• WORK TO DO
1 - Decide whether each statement (a), (b), and (c) agrees with the voreutils README below. Answer yes or no for each and quote the deciding words from the README. (a) GNU coreutils provide 105 binaries. (b) /bin/ls is checked off in the README. (c) The voreutils cat uses copy_file_range(2) by default.
2 - In the voreutils README below, list every binary whose entry has a note after its path.

• GIVEN PASSAGE

[BEGIN]

~nabijaczleweli/voreutils

ref: fc0570ef7873d07f39b7872636ab1d1e0a9fdc37 voreutils/README.md -rw-r--r-- 10.5 KiB
fc0570efнаб Clean up extension stanza for cut.1 3 months ago

#voreutils builds.sr.ht build status Licence

Drop-in Policy-compatible coreutils replacement, at the very least.

This probably wants a better blurb.

GNU coreutils provide the following 105 binaries, according to dpkg -L coreutils | grep bin/ on Buster (8.30-3):

  • ☑ /bin/cat – actually faster for raw catting to/from pipes and to/from files, splice(2)s and copy_file_range(2)s by default
  • ☑ /bin/chgrp
  • ☐ /bin/chmod
  • ☑ /bin/chown
  • ☐ /bin/cp
  • ☐ /bin/date
  • ☑ /bin/dd
  • ☑ /bin/df
  • ☐ /bin/dir
  • ☑ /bin/echo – -n only
  • ☑ /bin/false
  • ☐ /bin/ln
  • ☐ /bin/ls
  • ☑ /bin/mkdir
  • ☑ /bin/mknod
  • ☑ /bin/mktemp
  • ☐ /bin/mv
  • ☑ /bin/pwd
  • ☐ /bin/readlink
  • ☑ /bin/rm
  • ☑ /bin/rmdir
  • ☑ /bin/sleep
  • ☐ /bin/stty
  • ☑ /bin/sync
  • ☐ /bin/touch
  • ☑ /bin/true
  • ☑ /bin/uname
  • ☐ /bin/vdir
  • ☑ /usr/bin/[ — no V7-style -l string -eq ...

[END]

• RAW DATA
[BEGIN]

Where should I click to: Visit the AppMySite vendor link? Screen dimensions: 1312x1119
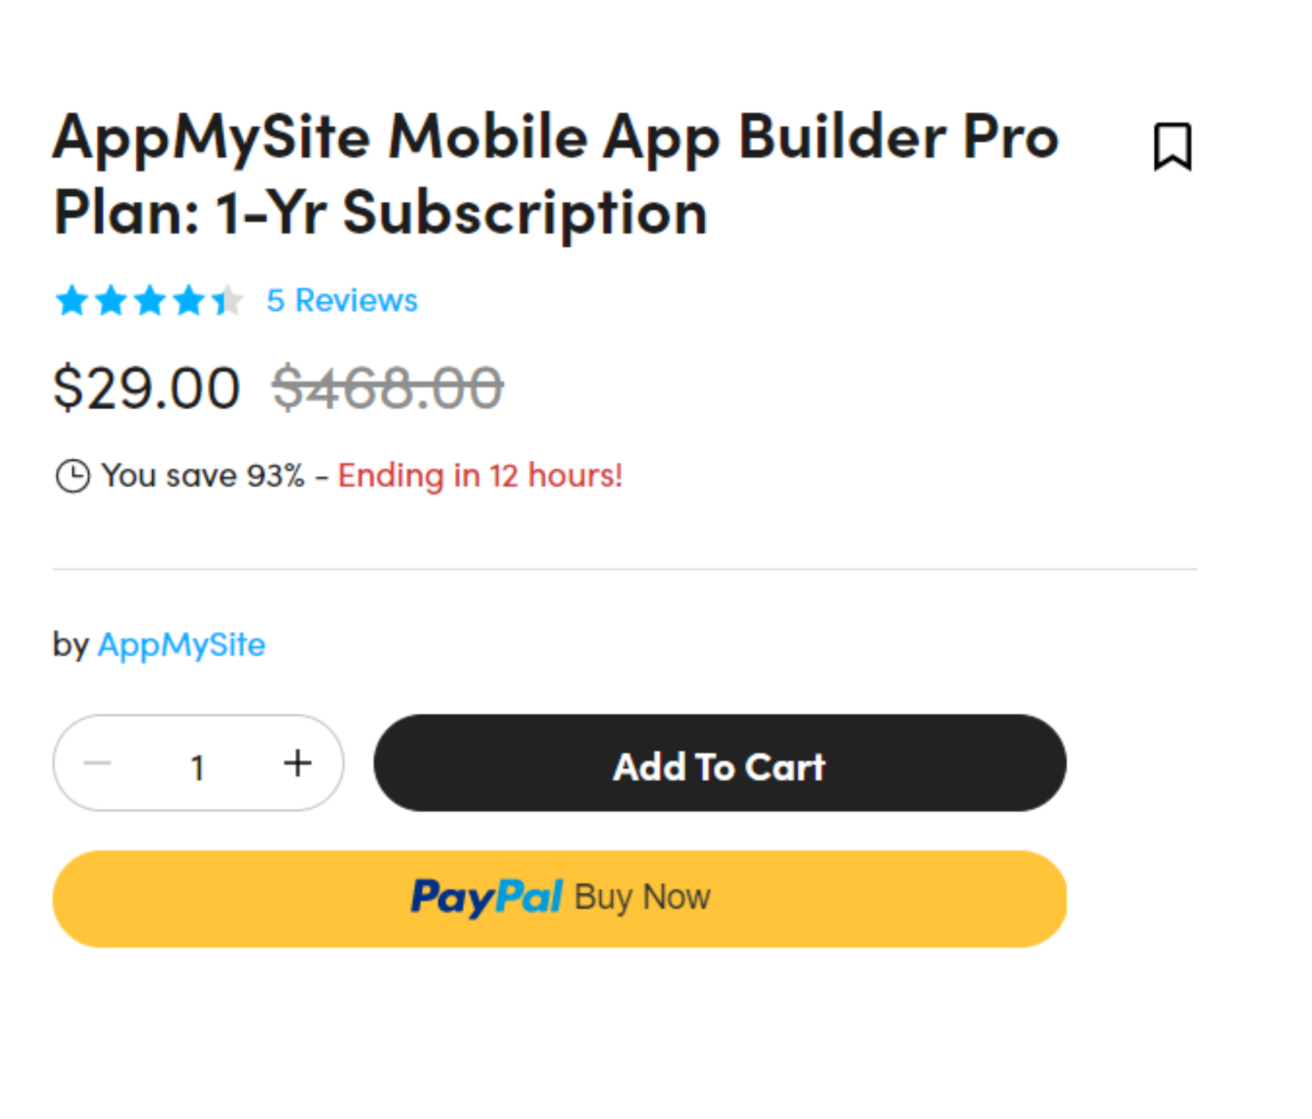(x=181, y=644)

[END]

• THE RESULTS
1 -
(a) Yes: "GNU coreutils provide the following 105 binaries"
(b) No: "☐ /bin/ls"
(c) Yes: "splice(2)s and copy_file_range(2)s by default"

2 -
/bin/cat
/bin/echo
/usr/bin/[